Metadata (of the delta table) that this transaction is changing

Protocol

protocol: Protocol

Protocol (of the delta table) that this transaction is changing

Used when:

Snapshot

snapshot: Snapshot

Snapshot (of the delta table) that this transaction is reading at

Implementations

spark.databricks.delta.history.metricsEnabled

With spark.databricks.delta.history.metricsEnabled configuration property enabled, TransactionalWrite creates a BasicWriteJobStatsTracker (Spark SQL) and registers SQL metrics (when requested to write data out).

hasWritten Flag

hasWritten: Boolean = false

TransactionalWrite uses hasWritten internal registry to prevent OptimisticTransactionImpl from updating metadata after writting data out.

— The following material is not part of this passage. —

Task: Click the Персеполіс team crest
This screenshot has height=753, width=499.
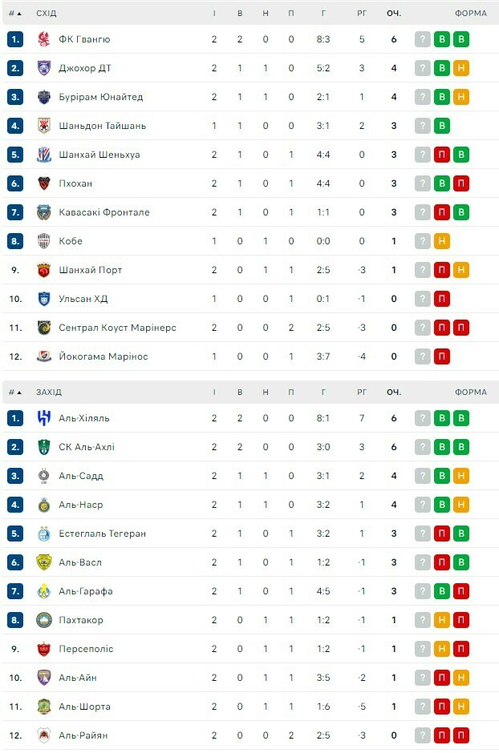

hasWritten is initially false and changes to true after data is written out.

Writing Data Out

writeFiles(
  data: Dataset[_]): Seq[FileAction]  // (1)!
writeFiles(
  data: Dataset[_],
  writeOptions: Option[DeltaOptions]): Seq[FileAction]  // (3)!
writeFiles(
  inputData: Dataset[_],
  writeOptions: Option[DeltaOptions],
  additionalConstraints: Seq[Constraint]): Seq[FileAction]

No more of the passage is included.